The Coles Group Ltd (ASX: COL) share price will be one to watch this month.
That's because on 21 February the supermarket giant is scheduled to release its half year results.
Should you buy Coles shares before its results?
Opinion is divided on Coles shares ahead of its results release.
In the bear corner stands Goldman Sachs, which has a sell rating and $14.90 price target on its shares. This implies potential downside of 18% for investors over the next 12 months.

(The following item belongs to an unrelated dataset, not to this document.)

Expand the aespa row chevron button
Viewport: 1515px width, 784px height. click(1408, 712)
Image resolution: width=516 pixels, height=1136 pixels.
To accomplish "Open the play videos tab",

Goldman prefers Woolworths Group Ltd (ASX: WOW) and expects it to outperform Coles in the near term. It explained:
We expect WOW 2Q23 sales and 1H23 margins to outperform COL on more positive mix driven pricing, continued growth of Cartology and lower step-up in new supply chain implementation cost. We forecast WOW to grow 1H23 EBIT +12% YoY vs COL flat.
Bullish view
In the bull corner you'll find Morgans with an add rating and $19.50 price target. This suggests that Coles shares could rise almost 8% from current levels.
It likes Coles due to its solid balance sheet, defensive qualities, and favourable trends in consumer shopping habits. The broker commented:
Trading on 20.6x FY23F PE and 4.0% yield, we continue to see COL as offering good value with the company's solid balance sheet and defensive characteristics putting it in a good position to navigate through a weaker economic environment. The unwinding of local shopping should also help further market share gains.
It is also worth noting that Credit Suisse is positive on Coles.
So much so, earlier this week the broker upgraded the company's shares to an outperform rating with an improved price target of $19.31. It expects Coles to benefit greatly from food inflation and is forecasting strong earnings growth this year.